这只是一个很轻微的例子,更多时候我开始陷入一个“我这么说这么做是不是不够自爱”、“他这么说这么做是不是不太尊重我”的怪圈里,这可是这辈子最讲究体面的我,和全世界最尊重伴侣的萧颂啊。
至于工作,我竟然开始常有力不从心的感觉,不是因为能力上做不到,而是第一没有意愿再去那么拼,第二没有体力再去那么拼。一天正常时长的工作结束后,我连从沙发上起身去冰箱拿水的力气都没有。因为会接触很多不熟悉的技术和金融领域的内容,我四处搜来一堆资料,却看得万分艰难。能假他人之手的事情,我不再像以前一样总忍不住自己做,而是开始接受协调关系和布置任务才是我该做的,因此这些年直接从自己的工作结果中获得的成就感也越来越少。

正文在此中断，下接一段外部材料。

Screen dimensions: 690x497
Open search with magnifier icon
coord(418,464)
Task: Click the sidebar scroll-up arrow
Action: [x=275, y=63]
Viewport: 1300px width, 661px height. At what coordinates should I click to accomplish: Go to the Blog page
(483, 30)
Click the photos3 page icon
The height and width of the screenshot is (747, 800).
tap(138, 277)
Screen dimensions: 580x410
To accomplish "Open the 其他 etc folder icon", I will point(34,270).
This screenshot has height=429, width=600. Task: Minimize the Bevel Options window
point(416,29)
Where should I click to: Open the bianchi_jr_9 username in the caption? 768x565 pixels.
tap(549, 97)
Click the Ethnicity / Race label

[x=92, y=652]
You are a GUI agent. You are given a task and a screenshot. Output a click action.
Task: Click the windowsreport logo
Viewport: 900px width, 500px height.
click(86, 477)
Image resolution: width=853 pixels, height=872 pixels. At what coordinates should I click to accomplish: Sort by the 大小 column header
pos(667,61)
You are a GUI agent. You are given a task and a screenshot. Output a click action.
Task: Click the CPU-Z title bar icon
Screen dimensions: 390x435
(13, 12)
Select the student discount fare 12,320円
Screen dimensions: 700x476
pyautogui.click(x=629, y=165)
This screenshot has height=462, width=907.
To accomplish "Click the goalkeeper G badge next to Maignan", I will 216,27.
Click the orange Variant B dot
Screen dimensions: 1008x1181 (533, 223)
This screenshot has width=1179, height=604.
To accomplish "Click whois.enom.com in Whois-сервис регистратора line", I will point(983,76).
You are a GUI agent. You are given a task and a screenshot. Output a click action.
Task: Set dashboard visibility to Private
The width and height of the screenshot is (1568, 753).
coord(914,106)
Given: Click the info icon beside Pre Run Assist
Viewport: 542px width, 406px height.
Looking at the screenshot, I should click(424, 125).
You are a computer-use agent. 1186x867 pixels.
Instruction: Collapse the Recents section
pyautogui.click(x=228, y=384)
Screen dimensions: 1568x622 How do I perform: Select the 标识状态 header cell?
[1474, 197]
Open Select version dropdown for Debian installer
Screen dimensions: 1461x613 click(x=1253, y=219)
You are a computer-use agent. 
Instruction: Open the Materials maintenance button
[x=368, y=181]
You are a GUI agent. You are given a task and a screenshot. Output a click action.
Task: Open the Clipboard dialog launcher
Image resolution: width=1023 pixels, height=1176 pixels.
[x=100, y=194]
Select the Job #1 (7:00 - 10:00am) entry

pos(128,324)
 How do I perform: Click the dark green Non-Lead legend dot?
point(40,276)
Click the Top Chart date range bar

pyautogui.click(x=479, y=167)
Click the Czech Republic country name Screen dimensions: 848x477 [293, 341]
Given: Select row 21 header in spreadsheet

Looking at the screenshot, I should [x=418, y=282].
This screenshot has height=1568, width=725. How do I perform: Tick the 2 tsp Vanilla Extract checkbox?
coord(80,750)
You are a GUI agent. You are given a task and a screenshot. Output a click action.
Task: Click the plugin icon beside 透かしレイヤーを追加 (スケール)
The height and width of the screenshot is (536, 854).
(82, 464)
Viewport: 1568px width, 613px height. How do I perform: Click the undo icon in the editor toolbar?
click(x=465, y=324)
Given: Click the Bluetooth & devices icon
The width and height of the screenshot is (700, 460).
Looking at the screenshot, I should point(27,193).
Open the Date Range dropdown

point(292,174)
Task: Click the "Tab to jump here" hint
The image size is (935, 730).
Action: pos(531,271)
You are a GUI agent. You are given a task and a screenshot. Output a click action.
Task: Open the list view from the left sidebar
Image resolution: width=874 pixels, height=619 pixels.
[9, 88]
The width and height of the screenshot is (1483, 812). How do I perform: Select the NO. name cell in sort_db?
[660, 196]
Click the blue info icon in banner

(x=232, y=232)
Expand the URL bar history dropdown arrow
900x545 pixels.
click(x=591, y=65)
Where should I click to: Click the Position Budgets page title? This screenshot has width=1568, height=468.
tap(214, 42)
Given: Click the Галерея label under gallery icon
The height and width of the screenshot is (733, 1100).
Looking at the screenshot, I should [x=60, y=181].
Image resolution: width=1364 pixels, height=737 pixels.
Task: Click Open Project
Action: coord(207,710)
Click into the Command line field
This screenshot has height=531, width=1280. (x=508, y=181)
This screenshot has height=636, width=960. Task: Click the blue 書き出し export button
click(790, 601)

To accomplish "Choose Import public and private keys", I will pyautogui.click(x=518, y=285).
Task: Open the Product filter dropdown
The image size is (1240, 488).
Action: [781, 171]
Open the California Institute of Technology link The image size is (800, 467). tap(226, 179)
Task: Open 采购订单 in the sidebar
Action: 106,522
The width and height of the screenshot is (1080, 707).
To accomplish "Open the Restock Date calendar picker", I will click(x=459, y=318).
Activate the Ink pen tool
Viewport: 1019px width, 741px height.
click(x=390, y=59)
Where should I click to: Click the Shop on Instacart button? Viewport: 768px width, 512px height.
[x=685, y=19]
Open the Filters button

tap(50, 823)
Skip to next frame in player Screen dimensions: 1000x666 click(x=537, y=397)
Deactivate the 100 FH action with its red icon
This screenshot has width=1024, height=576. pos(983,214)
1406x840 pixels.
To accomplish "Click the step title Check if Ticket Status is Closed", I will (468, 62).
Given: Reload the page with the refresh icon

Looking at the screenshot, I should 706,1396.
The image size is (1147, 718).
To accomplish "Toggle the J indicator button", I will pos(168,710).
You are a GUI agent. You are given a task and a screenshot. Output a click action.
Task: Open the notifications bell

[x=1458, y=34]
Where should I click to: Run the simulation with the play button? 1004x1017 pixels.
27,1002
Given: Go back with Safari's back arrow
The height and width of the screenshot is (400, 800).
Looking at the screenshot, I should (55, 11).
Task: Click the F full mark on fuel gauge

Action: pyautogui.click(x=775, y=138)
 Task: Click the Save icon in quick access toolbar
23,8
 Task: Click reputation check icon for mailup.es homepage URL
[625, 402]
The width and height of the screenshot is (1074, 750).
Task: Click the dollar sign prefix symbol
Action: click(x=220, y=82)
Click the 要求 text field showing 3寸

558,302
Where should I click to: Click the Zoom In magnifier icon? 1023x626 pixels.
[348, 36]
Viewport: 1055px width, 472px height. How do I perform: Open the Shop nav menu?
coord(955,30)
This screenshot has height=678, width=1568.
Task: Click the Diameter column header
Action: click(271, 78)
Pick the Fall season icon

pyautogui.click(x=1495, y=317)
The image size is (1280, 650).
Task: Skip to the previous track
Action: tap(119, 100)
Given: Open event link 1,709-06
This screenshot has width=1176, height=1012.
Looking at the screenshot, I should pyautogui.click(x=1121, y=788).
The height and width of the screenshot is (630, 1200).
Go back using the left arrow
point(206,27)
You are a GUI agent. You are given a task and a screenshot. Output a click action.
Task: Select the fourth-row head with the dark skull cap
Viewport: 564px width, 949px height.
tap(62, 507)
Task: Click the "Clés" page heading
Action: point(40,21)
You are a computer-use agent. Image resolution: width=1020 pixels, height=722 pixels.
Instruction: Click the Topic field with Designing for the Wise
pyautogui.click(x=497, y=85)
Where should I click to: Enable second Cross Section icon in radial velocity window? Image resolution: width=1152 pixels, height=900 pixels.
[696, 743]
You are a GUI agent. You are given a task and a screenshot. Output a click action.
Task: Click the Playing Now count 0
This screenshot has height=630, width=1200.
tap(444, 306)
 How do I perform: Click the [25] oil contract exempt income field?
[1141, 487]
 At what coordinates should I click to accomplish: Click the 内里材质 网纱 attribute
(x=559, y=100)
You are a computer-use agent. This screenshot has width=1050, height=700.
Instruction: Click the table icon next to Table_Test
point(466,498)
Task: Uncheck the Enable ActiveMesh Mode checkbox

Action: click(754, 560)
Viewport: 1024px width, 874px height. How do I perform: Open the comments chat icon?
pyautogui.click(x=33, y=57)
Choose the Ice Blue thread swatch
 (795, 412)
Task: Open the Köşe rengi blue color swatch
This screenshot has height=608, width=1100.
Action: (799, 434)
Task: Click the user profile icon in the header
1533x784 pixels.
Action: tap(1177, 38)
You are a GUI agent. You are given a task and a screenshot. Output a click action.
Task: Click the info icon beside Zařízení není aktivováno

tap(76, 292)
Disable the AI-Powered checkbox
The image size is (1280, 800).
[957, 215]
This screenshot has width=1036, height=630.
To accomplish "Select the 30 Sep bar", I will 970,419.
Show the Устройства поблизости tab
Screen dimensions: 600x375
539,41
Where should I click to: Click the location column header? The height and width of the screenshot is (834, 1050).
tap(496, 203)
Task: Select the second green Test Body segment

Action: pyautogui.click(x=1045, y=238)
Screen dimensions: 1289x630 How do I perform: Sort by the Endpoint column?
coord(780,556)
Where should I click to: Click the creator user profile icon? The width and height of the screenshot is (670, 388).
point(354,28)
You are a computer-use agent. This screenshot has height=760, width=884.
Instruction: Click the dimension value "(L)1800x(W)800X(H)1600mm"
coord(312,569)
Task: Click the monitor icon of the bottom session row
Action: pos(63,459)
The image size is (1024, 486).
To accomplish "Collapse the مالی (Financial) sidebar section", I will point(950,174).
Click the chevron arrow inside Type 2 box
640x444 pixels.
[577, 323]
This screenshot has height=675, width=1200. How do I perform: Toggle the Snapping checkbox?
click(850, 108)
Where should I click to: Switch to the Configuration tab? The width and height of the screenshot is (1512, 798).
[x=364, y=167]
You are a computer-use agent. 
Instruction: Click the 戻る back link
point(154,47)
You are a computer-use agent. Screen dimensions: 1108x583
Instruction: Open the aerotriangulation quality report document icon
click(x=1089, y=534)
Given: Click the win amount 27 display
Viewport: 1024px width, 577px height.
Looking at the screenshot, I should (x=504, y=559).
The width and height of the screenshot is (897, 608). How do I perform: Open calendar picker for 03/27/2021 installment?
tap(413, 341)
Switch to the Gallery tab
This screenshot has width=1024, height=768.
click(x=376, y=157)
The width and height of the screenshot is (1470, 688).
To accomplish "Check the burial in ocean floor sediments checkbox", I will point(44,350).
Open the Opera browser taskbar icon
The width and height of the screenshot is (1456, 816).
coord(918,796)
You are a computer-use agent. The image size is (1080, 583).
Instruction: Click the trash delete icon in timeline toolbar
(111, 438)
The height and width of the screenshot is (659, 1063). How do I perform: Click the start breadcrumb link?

这些事情的发生都集中在一两年内,两年前的我可以一天连跑2个客户做一个方案开一个长会,再去锻炼两小时后回来继续加班,晚上抽空谈恋爱直到睡着。中间依然有空看书听音乐玩游戏。现在我每天的容积可能连一半都不到,那些不知怎么过去的时间,回想起来是一片模糊和虚弱。
这一两年还有一些让我无法忍受的变化,最直接的就是睡眠。不是传统意义上的难以入睡那种失眠,而是我的睡眠被无数梦和夜尿,切得稀碎。一晚上常常会惊醒五六次,每次醒来的情绪都是确凿无疑的愤怒。除此之外,还越来越频繁地感觉到焦躁,那是一种全身上下无一处如意的感受,不是情绪上的焦虑,就是身体的每个细胞组织都在用非常讨厌的方式凸显存在感,尤其是下体。这与性欲截然不同,它无法用性止息,好像只有换一套器官才能解决。
还有更爱出汗、更容易发胖、更多流泪(作为一个天生泪包,现在我升级为趵突泉),总之对应一下“围经期”,条条中。
这周去看医生,希望这位专家不要用“问题不大,吃好睡好保持心情愉快”这种屁话搪塞我,多年前备好的药就等医生恩准,我立刻下单。关于不可避免的在我身上似乎又来得很早的更年期,我一秒也不想体验。
以上这些与性别话题没有半点关系,谁说我以身为女性为耻谁是傻逼。我希望生命充实、肉体强韧、灵魂轻盈,任何阻止我实现它们的,我都想要尽最大的努力去抵抗一下子。